Sauvage

SauvageÀ dix-sept ans, Tracy Petrikoff possède un don inné pour la chasse et les pièges. Elle vit à l’écart du reste du monde et sillonne avec ses chiens de traîneau les immensités sauvages de l’Alaska. Immuablement, elle respecte les trois règles que sa mère, trop tôt disparue, lui a dictées : «ne jamais perdre la maison de vue», «ne jamais rentrer avec les mains sales» et surtout «ne jamais faire saigner un humain». Jusqu’au jour où, attaquée en pleine forêt, Tracy reprend connaissance, couverte de sang, persuadée d’avoir tué son agresseur. Elle s’interdit de l’avouer à son père, et ce lourd secret la hante jour et nuit. Une ambiance de doute et d’angoisse s’installe dans la famille, tandis que Tracy prend peu à peu conscience de ses propres facultés hors du commun.

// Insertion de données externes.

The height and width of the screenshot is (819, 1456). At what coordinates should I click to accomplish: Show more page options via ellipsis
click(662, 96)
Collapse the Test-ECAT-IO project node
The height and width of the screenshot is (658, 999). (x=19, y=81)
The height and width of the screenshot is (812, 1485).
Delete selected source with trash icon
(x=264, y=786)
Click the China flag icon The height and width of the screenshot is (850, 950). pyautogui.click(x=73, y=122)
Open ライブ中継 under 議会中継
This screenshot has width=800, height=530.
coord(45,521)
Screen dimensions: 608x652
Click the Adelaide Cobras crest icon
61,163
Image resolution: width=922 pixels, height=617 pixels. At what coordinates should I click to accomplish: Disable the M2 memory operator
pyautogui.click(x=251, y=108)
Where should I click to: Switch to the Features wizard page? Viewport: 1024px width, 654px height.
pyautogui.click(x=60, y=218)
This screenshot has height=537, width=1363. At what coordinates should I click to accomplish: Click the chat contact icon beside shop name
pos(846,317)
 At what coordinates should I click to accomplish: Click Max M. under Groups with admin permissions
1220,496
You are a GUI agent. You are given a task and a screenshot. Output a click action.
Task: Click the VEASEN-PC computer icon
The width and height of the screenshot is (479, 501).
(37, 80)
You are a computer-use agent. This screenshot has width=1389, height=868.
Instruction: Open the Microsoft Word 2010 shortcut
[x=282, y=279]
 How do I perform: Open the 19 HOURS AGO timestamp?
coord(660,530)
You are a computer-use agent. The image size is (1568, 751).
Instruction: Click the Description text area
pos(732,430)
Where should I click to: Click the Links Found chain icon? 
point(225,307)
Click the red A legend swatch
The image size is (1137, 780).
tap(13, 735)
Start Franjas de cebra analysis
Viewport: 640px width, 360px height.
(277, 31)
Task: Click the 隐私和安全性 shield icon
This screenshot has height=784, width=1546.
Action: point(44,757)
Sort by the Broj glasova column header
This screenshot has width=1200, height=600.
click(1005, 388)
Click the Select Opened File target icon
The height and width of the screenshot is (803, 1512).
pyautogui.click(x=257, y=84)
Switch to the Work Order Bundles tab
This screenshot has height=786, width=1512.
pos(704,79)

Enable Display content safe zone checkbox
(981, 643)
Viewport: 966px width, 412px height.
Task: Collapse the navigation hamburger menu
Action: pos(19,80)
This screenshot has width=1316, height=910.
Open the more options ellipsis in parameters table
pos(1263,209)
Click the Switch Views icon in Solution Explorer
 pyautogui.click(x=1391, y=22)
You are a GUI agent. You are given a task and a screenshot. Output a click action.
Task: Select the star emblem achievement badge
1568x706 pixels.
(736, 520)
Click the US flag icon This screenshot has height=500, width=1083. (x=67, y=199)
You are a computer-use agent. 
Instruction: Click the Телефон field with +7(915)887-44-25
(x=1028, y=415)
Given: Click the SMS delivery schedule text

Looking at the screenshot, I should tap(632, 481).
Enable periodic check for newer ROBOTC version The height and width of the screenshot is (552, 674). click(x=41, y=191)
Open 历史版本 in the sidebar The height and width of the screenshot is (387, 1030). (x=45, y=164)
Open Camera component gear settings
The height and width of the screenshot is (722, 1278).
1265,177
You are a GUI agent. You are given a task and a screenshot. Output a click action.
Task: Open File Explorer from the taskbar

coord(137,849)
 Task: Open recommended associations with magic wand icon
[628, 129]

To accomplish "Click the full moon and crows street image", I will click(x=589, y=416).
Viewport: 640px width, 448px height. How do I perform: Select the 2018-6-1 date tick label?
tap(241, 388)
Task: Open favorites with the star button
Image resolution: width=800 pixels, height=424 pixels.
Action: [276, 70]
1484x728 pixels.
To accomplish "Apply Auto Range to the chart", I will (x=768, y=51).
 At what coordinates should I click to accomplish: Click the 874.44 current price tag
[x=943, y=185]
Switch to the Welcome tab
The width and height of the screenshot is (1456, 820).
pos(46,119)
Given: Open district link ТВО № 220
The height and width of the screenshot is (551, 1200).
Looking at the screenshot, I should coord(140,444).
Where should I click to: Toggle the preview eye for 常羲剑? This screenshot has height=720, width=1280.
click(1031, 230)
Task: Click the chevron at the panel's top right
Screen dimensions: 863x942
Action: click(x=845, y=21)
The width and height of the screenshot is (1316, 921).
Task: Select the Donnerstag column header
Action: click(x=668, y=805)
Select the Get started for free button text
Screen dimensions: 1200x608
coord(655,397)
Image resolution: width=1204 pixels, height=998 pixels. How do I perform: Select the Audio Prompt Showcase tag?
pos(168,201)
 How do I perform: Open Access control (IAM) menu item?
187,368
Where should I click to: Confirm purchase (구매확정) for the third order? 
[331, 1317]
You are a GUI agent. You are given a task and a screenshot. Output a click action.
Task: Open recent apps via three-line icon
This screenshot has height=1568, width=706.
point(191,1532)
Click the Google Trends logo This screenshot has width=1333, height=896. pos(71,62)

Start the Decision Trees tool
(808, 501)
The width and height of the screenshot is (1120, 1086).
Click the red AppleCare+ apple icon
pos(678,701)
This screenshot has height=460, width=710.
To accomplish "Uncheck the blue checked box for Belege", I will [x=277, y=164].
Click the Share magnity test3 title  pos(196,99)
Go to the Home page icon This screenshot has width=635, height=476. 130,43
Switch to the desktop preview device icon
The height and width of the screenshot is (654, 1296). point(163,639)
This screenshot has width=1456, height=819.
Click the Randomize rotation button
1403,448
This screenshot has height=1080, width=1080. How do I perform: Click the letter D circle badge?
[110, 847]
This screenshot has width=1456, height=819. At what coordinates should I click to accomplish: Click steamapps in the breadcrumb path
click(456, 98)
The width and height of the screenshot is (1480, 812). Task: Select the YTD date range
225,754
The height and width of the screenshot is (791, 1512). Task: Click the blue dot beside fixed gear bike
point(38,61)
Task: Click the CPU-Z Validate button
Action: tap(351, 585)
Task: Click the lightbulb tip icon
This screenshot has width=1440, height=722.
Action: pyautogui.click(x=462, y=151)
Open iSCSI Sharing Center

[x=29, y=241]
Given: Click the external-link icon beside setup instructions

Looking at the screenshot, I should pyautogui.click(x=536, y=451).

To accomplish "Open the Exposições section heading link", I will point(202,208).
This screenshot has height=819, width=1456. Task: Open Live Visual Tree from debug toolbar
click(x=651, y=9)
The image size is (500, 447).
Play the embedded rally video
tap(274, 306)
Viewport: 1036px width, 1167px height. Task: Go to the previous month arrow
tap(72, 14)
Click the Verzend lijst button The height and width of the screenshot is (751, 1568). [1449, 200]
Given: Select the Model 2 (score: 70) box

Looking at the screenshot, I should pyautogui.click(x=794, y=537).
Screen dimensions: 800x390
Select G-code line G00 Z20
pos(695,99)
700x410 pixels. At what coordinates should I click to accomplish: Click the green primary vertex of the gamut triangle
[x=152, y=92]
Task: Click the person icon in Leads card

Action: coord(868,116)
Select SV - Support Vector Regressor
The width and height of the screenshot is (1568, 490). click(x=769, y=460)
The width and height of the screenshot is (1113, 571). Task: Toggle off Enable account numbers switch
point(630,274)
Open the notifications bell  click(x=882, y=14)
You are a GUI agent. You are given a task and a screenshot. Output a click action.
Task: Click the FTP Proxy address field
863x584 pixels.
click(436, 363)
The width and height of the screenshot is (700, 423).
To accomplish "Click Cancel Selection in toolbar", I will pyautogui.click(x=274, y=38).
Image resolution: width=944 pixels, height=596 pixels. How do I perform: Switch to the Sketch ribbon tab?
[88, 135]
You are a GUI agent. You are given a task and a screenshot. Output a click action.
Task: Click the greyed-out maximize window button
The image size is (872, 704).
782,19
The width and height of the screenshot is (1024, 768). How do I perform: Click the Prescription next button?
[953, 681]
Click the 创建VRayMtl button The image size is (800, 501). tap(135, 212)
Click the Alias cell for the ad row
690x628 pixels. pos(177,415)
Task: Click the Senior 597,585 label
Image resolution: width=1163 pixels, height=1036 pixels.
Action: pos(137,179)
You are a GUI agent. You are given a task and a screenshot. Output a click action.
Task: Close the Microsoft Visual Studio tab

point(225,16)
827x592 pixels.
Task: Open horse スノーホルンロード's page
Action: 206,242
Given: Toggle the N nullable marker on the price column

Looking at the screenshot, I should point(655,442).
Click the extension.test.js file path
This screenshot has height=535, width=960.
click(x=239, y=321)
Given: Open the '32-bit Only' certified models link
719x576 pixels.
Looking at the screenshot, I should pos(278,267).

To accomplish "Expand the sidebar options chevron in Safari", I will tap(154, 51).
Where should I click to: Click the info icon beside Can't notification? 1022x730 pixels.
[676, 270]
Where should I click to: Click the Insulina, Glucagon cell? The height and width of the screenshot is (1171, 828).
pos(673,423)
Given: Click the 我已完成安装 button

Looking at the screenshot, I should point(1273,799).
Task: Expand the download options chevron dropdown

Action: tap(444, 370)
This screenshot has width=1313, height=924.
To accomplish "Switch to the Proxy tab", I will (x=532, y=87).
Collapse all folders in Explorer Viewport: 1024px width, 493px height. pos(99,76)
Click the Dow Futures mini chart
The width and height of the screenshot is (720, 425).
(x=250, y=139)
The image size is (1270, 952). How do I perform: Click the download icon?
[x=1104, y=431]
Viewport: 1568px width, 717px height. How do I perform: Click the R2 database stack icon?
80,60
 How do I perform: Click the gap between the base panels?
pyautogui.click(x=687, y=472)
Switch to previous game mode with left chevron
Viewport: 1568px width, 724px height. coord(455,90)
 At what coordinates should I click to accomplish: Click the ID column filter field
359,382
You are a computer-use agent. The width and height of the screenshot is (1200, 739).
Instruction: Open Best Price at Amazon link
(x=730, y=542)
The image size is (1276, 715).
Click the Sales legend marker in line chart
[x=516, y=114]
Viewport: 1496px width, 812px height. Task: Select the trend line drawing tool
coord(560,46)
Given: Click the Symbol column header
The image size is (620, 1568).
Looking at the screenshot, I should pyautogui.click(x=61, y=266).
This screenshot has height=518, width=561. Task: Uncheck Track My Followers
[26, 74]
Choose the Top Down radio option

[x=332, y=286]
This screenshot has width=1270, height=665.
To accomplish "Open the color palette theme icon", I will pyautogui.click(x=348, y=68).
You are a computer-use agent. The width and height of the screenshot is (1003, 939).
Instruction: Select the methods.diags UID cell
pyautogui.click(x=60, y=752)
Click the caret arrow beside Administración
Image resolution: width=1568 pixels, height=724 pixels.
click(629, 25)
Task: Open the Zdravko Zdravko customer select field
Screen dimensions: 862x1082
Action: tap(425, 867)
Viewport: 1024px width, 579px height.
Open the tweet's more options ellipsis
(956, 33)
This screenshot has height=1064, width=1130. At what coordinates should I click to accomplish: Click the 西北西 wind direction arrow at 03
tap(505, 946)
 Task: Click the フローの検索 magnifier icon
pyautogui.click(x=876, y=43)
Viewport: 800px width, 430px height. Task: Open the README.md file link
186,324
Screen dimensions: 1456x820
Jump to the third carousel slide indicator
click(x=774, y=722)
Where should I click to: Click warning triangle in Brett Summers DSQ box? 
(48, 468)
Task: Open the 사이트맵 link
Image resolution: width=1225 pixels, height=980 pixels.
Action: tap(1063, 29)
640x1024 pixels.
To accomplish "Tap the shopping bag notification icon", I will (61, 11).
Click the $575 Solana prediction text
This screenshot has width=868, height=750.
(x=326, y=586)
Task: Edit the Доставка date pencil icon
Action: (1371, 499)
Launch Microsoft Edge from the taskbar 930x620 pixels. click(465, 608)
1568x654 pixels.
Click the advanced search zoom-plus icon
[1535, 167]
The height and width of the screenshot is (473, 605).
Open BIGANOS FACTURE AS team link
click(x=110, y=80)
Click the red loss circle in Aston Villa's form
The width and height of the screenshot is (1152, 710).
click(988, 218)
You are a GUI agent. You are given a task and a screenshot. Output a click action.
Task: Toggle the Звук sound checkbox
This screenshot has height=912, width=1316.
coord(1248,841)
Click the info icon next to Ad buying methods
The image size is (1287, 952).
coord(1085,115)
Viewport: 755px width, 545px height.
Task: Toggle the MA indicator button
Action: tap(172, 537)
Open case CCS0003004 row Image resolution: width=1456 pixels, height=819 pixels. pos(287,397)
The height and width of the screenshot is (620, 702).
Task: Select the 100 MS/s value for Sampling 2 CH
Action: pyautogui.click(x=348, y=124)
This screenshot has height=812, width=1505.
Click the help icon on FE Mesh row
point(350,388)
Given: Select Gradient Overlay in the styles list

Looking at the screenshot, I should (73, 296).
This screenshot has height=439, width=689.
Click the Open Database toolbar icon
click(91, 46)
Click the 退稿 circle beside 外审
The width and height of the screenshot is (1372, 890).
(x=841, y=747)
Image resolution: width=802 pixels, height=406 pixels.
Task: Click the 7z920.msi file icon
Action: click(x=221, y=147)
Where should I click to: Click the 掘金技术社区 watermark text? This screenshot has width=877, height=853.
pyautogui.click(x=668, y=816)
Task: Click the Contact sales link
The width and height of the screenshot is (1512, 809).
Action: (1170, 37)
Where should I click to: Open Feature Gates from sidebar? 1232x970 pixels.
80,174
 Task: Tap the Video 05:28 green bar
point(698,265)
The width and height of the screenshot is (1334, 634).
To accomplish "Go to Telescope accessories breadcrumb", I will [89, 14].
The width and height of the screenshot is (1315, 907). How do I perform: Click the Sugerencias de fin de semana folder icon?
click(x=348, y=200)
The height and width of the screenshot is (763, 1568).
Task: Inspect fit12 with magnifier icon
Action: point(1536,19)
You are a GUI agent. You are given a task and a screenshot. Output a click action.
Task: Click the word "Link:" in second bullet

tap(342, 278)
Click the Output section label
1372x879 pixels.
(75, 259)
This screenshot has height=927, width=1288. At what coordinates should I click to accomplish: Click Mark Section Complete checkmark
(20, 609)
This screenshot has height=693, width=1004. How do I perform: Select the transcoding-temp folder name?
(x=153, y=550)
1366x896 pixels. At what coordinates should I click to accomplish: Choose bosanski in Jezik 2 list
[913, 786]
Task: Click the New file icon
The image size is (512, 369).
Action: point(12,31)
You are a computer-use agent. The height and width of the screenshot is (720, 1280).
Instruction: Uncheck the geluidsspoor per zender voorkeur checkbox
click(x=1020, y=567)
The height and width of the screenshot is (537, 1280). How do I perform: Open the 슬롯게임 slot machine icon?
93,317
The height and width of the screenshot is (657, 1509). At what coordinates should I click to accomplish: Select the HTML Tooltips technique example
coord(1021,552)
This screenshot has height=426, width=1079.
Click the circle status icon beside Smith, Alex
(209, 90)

Sauvage m’a tout de suite attirée, à cause de son titre, de sa splendide couverture et de son thème: l’Alaska, les mushers et la neige. Un livre pour moi, avant même de l’avoir ouvert. J’avoue aussi que le petit mot signé John Irving sur la quatrième de couverture, faisant référence aux sœurs Brontë et à Stephen King m’a grandement intriguée. En plus, il s’agit d’un premier roman. La barre était très haute. C’est donc avec beaucoup d’attentes et l’envie de plonger dans quelque chose de différent que j’ai commencé ma lecture.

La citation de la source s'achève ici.